Воду он не увидел и не услышал, а унюхал. Оказывается, вода пахнет! И запах этот был самым приятным из всех, что Максим встречал в своей жизни. Вода сочилась тонкой струйкой по поверхности огромного, чуть приплюснутого шара. Вода была так близко – сделай два десятка шагов до противоположного края платформы и пей! Но… претендовал на этот водопой не один Максим.
Двухметровый ярко-алый богомол стоял, упершись задними конечностями в платформу, двумя средними – в шар, а еще одной парой яростно скреб по мягкой, податливой поверхности, словно пытался выдавить из нее воду. Лапы у него были крепкие, покрытые прочным хитином, все в острых, похожих на когти зазубринах. В рукопашную с такой тварью не справиться. А в рукопашную и не нужно! Максим медленно, осторожно, чтобы не выдать своего присутствия, вытащил из-за пояса станнер, поднял, прицелился… И вдруг чьи-то руки ухватились за край платформы. В следующий миг из-под нее высунулась голова, плечи, торс. Оп, и на платформу вскарабкался маленький человечек в светлой распашонке и коричневых штанишках на лямочках. Ребенок?! Да эта тварь ему сейчас голову откусит!

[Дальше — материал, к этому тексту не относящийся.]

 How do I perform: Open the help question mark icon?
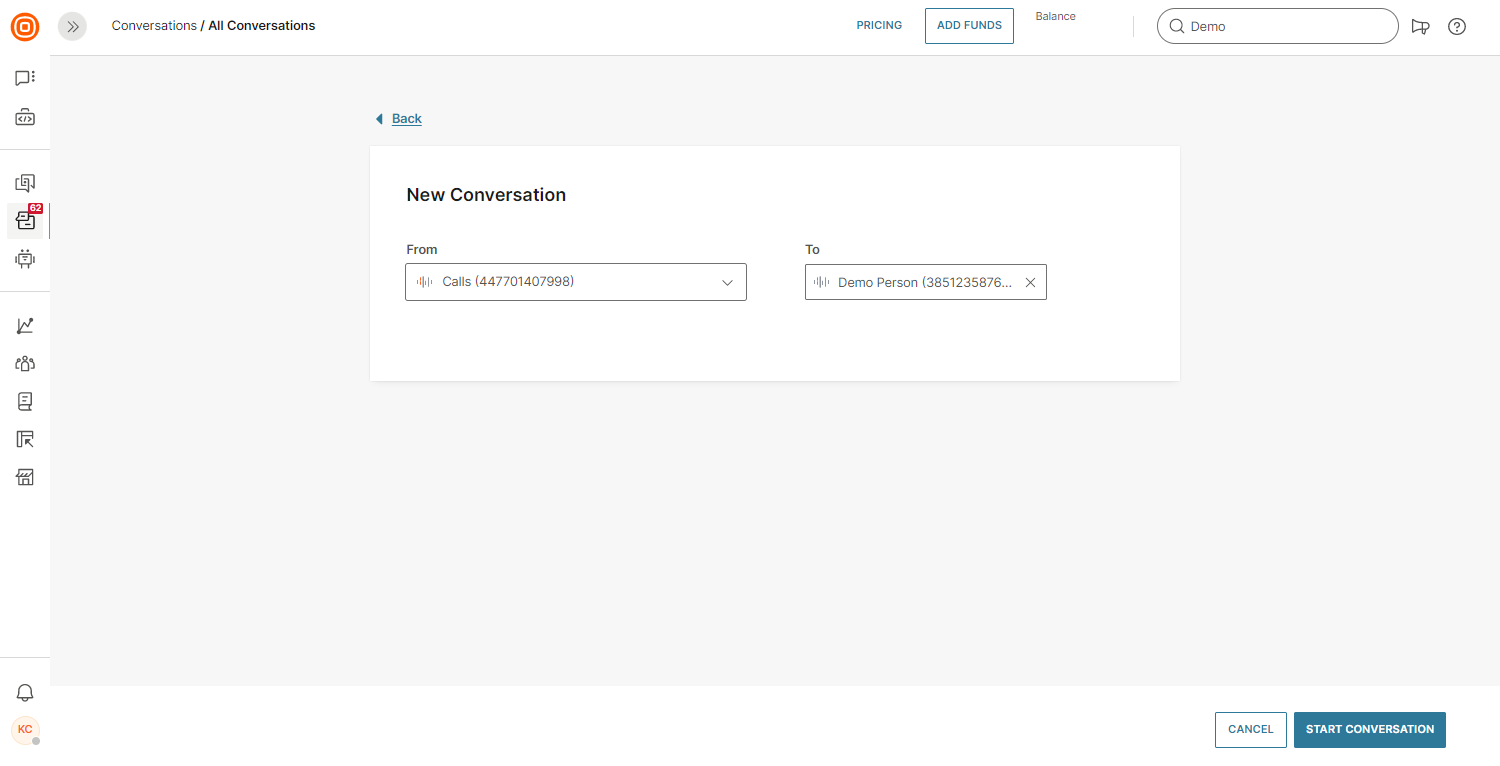1457,27
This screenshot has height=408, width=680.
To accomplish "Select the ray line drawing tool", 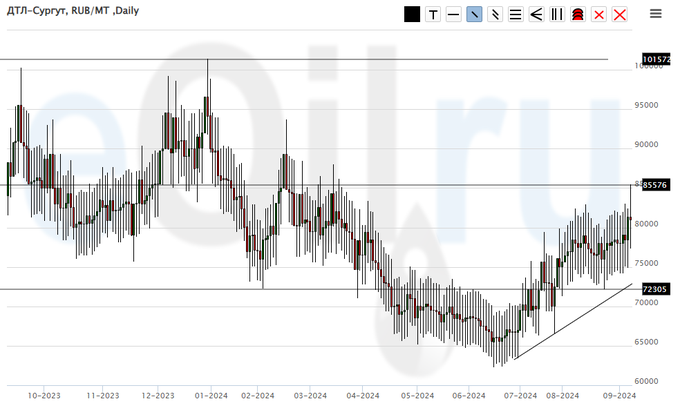I will tap(494, 14).
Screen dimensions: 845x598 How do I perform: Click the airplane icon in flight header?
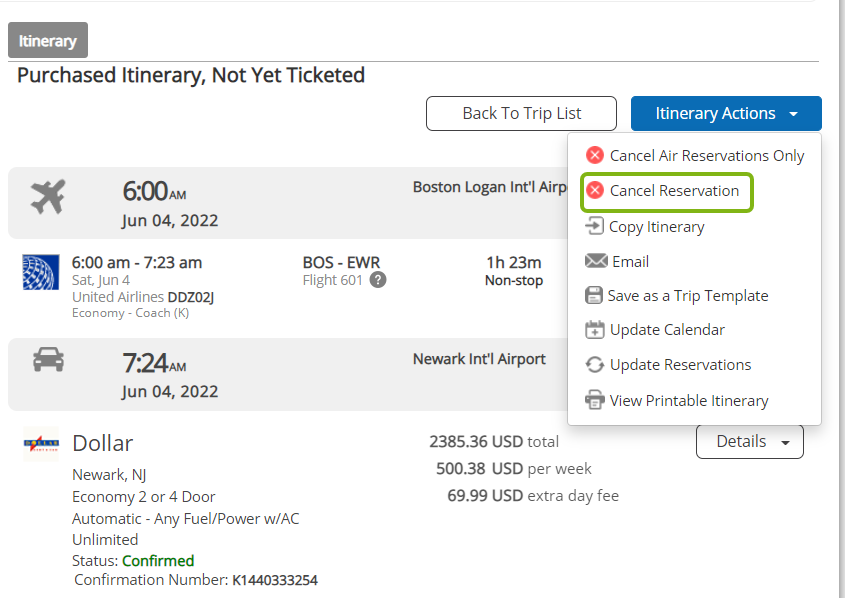tap(48, 196)
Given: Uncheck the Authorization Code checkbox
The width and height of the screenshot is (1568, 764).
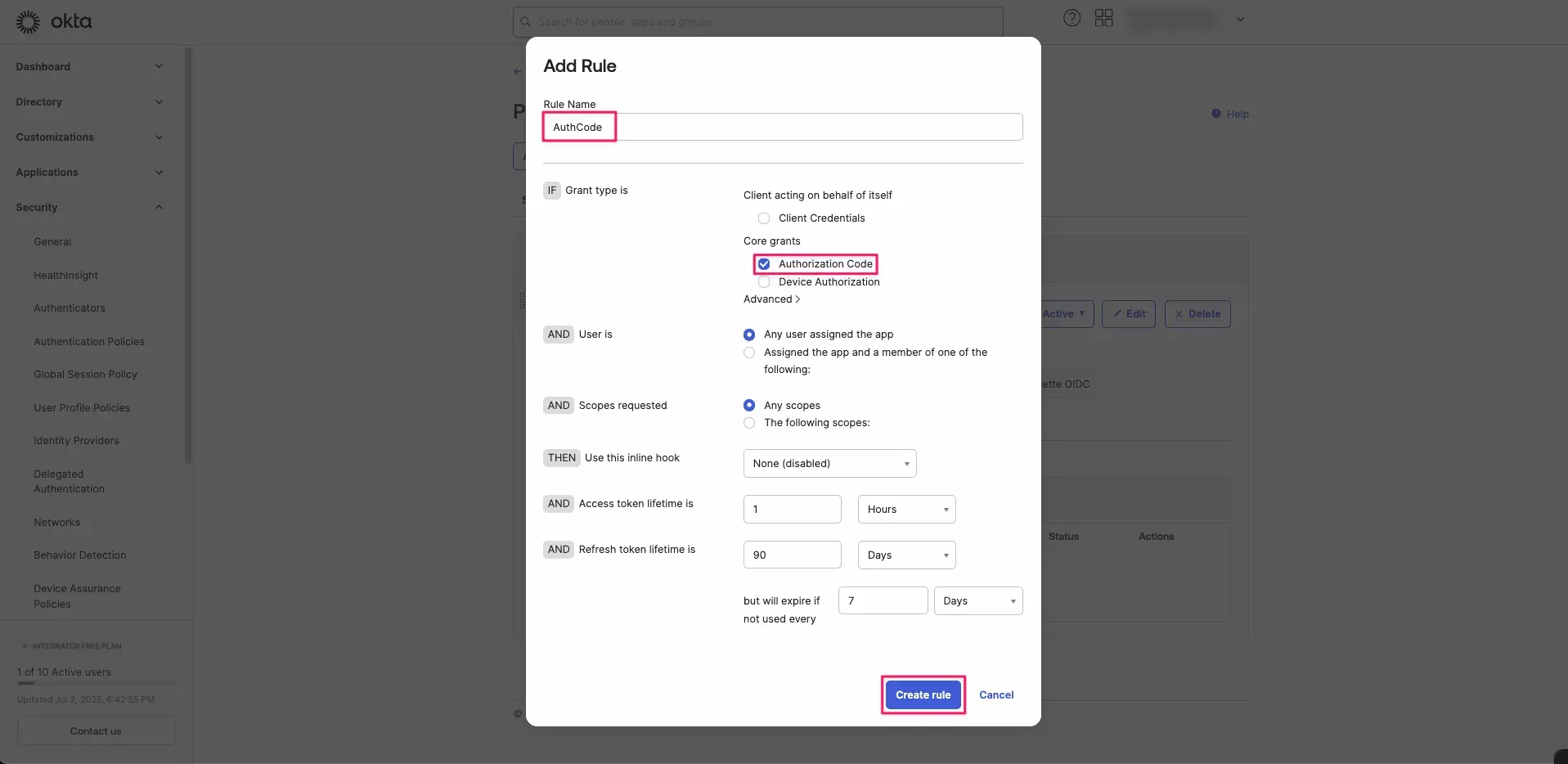Looking at the screenshot, I should pos(764,263).
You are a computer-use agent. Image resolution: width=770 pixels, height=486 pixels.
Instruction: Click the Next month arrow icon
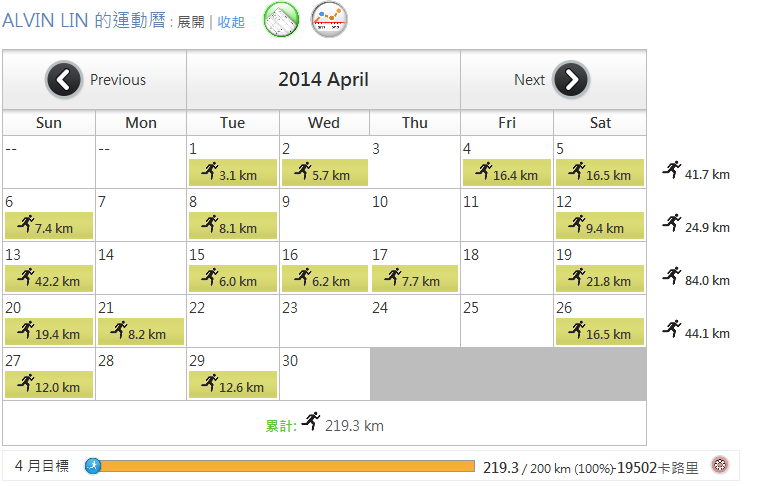571,80
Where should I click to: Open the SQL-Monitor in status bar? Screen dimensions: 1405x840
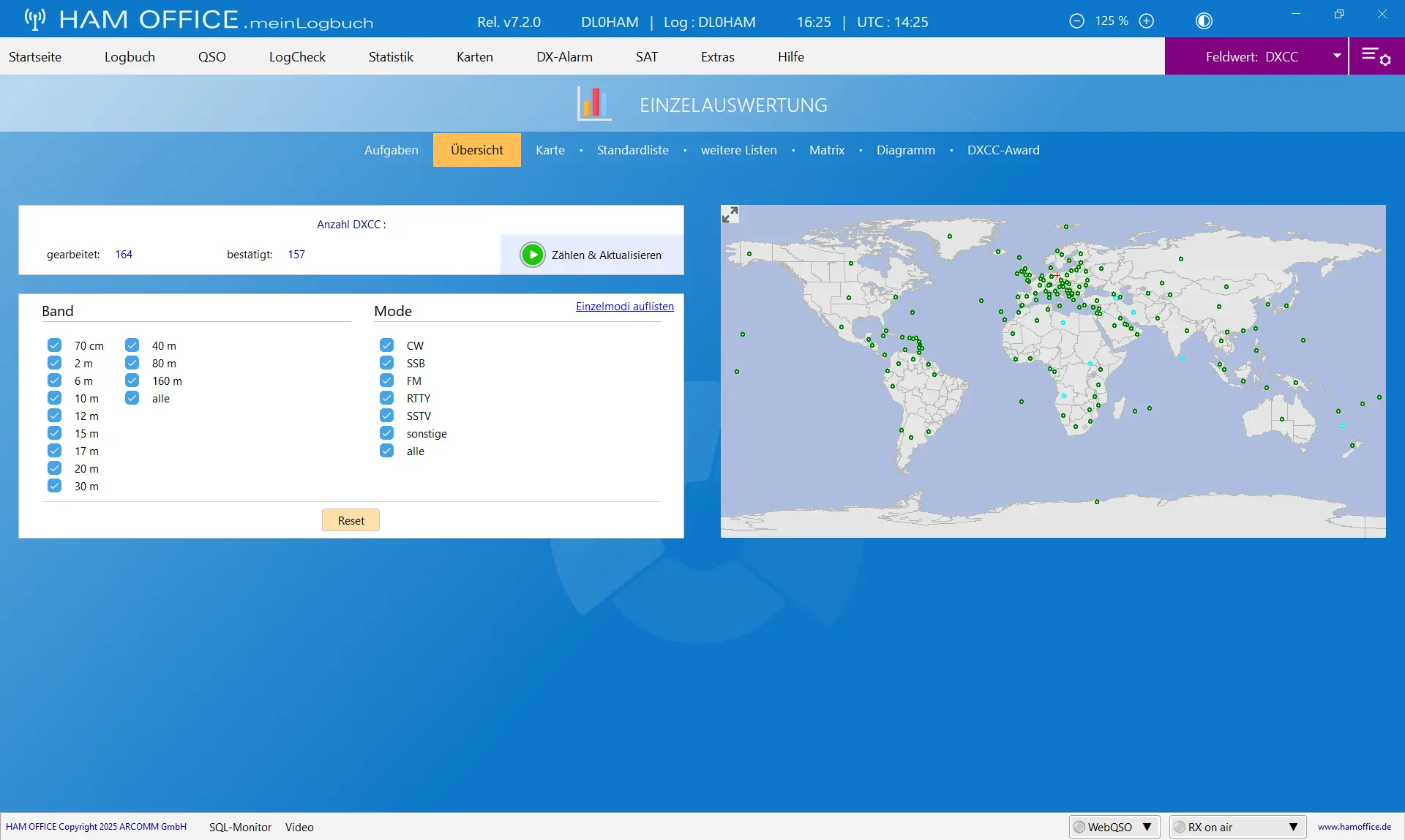pos(240,827)
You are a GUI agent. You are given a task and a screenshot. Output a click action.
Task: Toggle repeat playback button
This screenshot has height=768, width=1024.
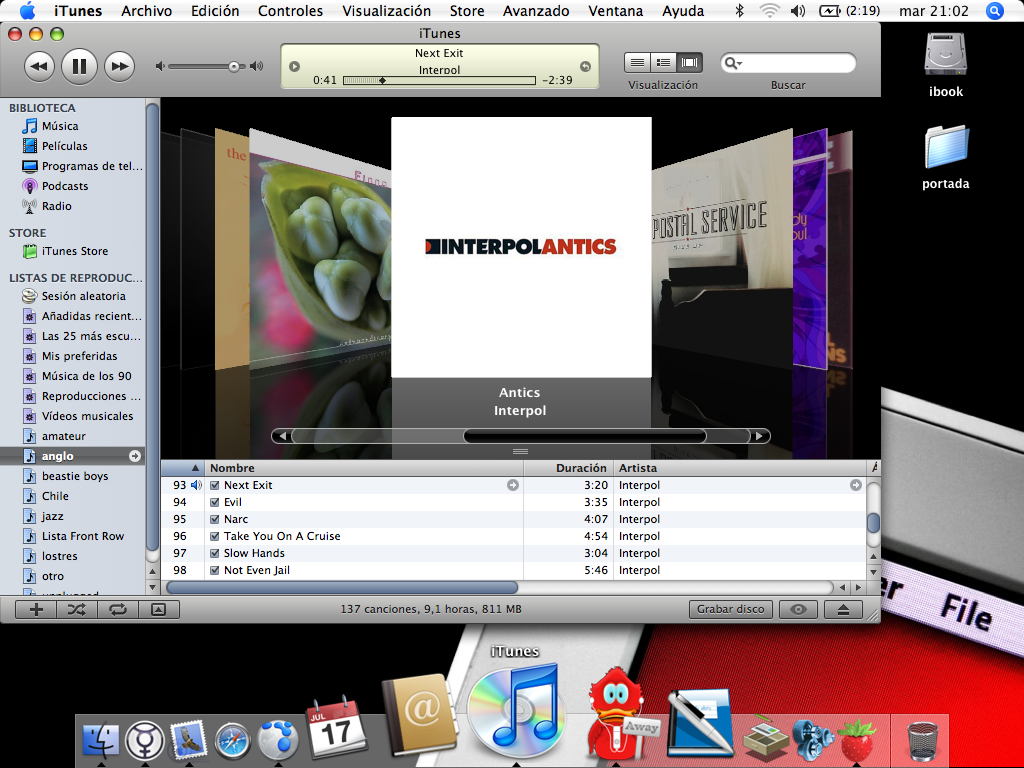[118, 609]
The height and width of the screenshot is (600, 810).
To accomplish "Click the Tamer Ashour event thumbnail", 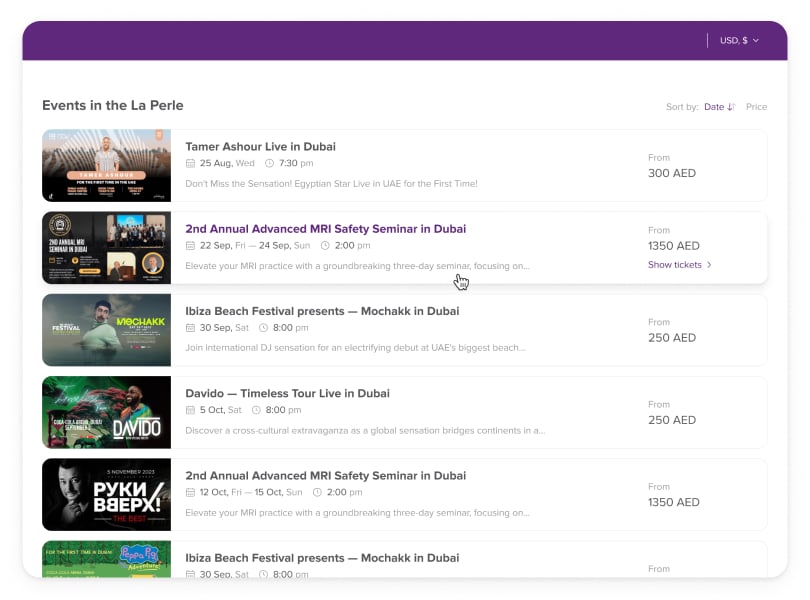I will click(107, 165).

Богомол медленно повернул морду к мальчонке, заскрипел надсадно. И понижатель тут же перевел его речь. Максим остолбенел.
– Принес? Гундарин-Т’адин, тебя за смертью посылать!
– Чиво за смертью… Я ж ее, заразу, пока нашел. Эта девка, новенькая, засунула и сама забыла куда. На!
Мальчишка протянул богомолу сумку. Тот схватил ее, быстро подставил под струйку воды. И зло выругался:
– Да она течет, чтоб гвых тебя съел! Ты порвал ее, пока донес. Ты понимаешь, что наделал?!
– Эвона… Я это… Мож, зацепился где?
Мальчишка попятился, отступая. Богомол швырнул сумку под ноги, обернулся, сразу навис над ним. Хищно повел челюстью, готовясь то ли заговорить, то ли цапнуть собеседника… И увидел Максима. Секунду помедлил, предупредил:
– Стрелять не вздумай. А то я тебе пальцы пообкусываю.
Мальчишка обернулся, тоже уставился на него. Только был это вовсе не мальчишка. Маленький лысый человечек с морщинистым, цвета печеного яблока лицом и поросячьим пятаком вместо носа. Он сунул в этот пятак палец, ковырнул там. Глубокомысленно изрек:
– О, еще одна. Теперь у нас их три штуки.
– Дурень, это самец, – поправил его богомол.
– А чиво такой мелкий? В детстве питался плохо?